PolicyOfcom outlines future plans for Internet of Things

Ofcom outlines future plans for Internet of Things

Ofcom has said that it wants to collaborate with both the industry and government to create a suitable regulatory environment which will encourage investment and innovation with the Internet of Things.

Ofcom has published its future strategy detailing how the UK can have a leading role in the development of the Internet of Things.

At present there are over 40 million UK based devices that connect to the Internet of Things, and this number is expected to grow into the hundreds of millions by 2022.

Ofcom has said that it wants to collaborate with both the industry and government to create a suitable regulatory environment which will encourage investment and innovation with the Internet of Things.
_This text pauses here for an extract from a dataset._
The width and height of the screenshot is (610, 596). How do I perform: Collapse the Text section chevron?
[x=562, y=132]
The Internet of Things, where smart-devices wirelessly connect and interact with each other, will have the “potential for significant benefits to citizens and consumers”.
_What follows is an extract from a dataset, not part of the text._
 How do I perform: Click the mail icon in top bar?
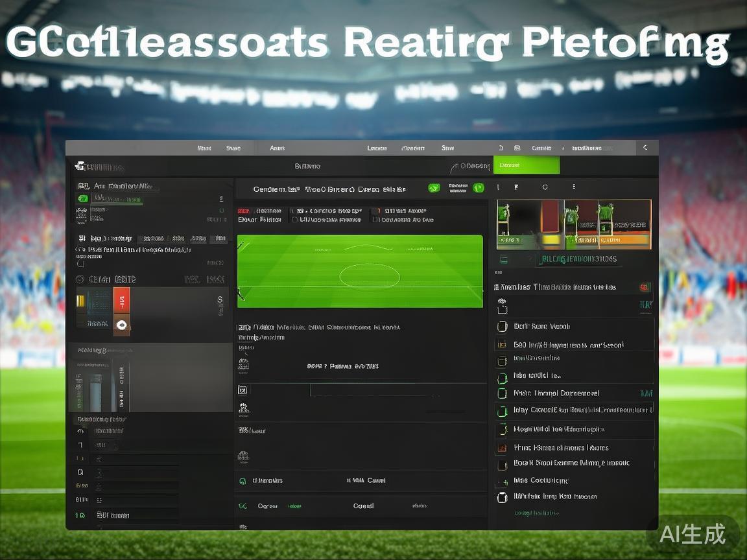pos(517,148)
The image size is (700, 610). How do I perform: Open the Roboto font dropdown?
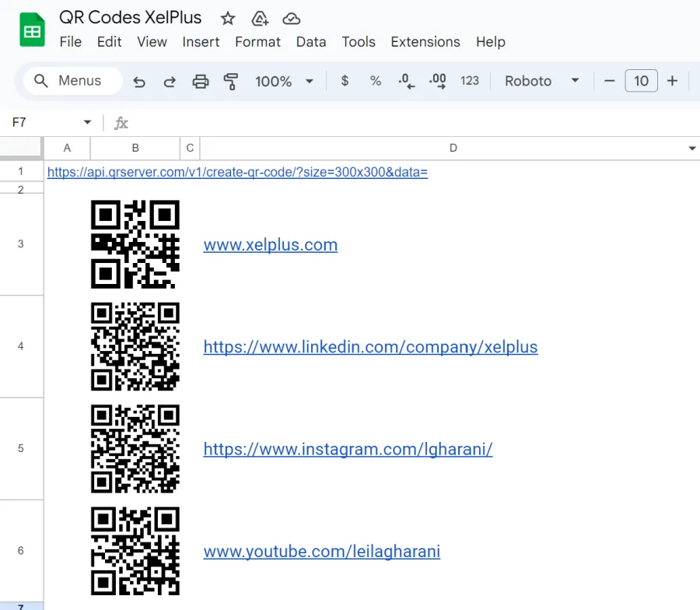[x=542, y=81]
Steve Unger, Acting Ofcom Chief Executive, said: “The Internet of Things will bring benefits to a range of sectors and could change the way we live our lives.

As a result of this growth, we have listened closely to industry and want to develop a framework for this technology to evolve in a way which will ultimately benefit citizens and consumers.”

Ofcom has outlined its four key areas of focus to achieve its ambition of driving the Internet of Things:

  1. Spectrum availability will be crucial, Ofcom’s analysis indicates that in the short to medium-term there is sufficient spectrum available to support wireless device communication; however, looking forward there needs to be plans to identify when, where and how additional spectrum can be provided.
  2. Data privacy is key for individuals in the digital sector, but traditional approaches to data privacy may have limitations. Ofcom will work with the Information Commissioner’s Office, government, other regulators and industry to explore solutions to data privacy issues.
  3. Secure and reliable networks and data storage will become increasingly important. Ofcom will investigate how existing activities on security and resilience of the UK’s communications networks can be applied.
  4. Services will likely use bespoke addressing systems or addresses based on the internet standard known as IPv6, as such Ofcom will continue to monitor the progress already being made by internet service providers in supporting IPv6 connectivity.